Selasa 23 Oct 2018 10:32 WIB

Sejarah Hari Ini: Bom Dasyat Hancurkan Barak Marinir AS

Empat bulan setelah pemboman, AS tinggalkan Lebanon tanpa balas dendam.

Rep: Fira Nursya'bani/ Red: Nur Aini
Bom. Ilustrasi
Foto: .
Bom. Ilustrasi

REPUBLIKA.CO.ID, BEIRUT -- Pada 23 Oktober 1983, seorang pembom bunuh diri mengendarai sebuah truk yang berisi 2.000 pon bahan peledak ke dalam barak Korps Marinir AS di Bandara Internasional Beirut.
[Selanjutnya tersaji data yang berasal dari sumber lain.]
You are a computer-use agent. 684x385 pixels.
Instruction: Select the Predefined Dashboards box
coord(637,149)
Ledakan itu menewaskan 220 marinir, 18 pelaut, dan tiga tentara.

Beberapa menit setelah bom itu meledak, seorang pembom bunuh diri lainnya masuk ke dalam barak pasukan terjun payung Prancis yang ada di ruang bawah tanah. Serangan ini menewaskan 58 orang lagi.

Dilansir di History, Marinir AS di Beirut adalah bagian dari pasukan pemelihara perdamaian multinasional yang mencoba menjadi perantara gencatan senjata antara kelompok Kristen dan Muslim Lebanon yang bertikai. Pada 1981, pasukan Amerika telah mengawasi penarikan Organisasi Pembebasan Palestina (PLO) dari Beirut dan kemudian ikut menarik diri.
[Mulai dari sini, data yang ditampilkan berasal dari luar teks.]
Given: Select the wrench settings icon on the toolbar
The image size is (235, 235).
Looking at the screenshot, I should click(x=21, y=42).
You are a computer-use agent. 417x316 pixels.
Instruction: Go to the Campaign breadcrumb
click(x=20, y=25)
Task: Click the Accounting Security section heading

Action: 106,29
Mereka lalu kembali di tahun berikutnya, setelah sekutu Lebanon Israel membantai hampir 1.000 pengungsi sipil Palestina yang tidak bersenjata. Sebanyak 1.800 pasukan pemelihara perdamaian Angkatan Laut AS tinggal di barak lama milik Angkatan Darat Israel di dekat bandara.
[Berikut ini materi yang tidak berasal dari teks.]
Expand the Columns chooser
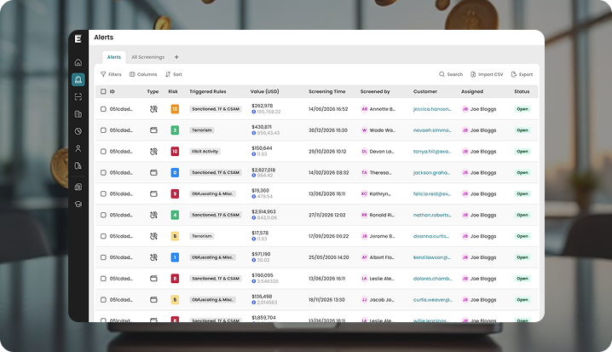612x352 pixels. (143, 74)
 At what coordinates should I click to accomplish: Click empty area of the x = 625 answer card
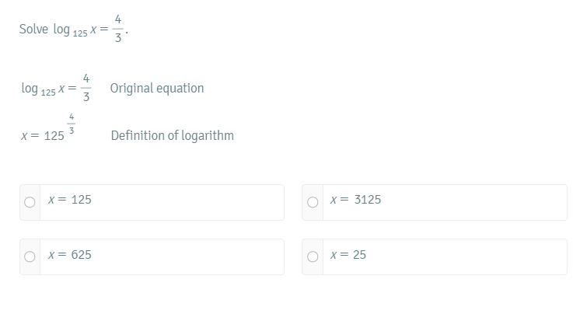click(x=185, y=256)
Sekitar pukul 06.20 pagi di 23 Oktober 1983, sebuah truk Mercedes berwarna kuning menerobos pagar kawat berduri di sekitar kompleks barak dan melewati dua gardu jaga. Mobil itu melaju lurus ke barak dan meledak.

Para saksi mata mengatakan, kekuatan ledakan itu menyebabkan seluruh bangunan melayang di atas tanah sesaat sebelum hancur. Peneliti FBI mengatakan, ledakan itu adalah ledakan non-nuklir terbesar sejak Perang Dunia II dan tentu saja serangan bom mobil paling kuat yang pernah diledakkan.

Setelah pemboman, Presiden AS Ronald Reagan menyatakan kemarahannya atas tindakan tercela itu. Ia bersumpah pasukan Amerika akan tinggal di Beirut sampai dapat mencapai perdamaian.

Sementara itu, ia juga menyusun rencana untuk membom kamp pelatihan Hezbollah di Baalbek, Lebanon, tempat agen-agen intelijen AS berpikir serangan itu telah direncanakan. Namun, Menteri Pertahanan AS Caspar Weinberger membatalkan misi tersebut, karena dia tidak ingin membebani hubungan dengan negara-negara Arab penghasil minyak.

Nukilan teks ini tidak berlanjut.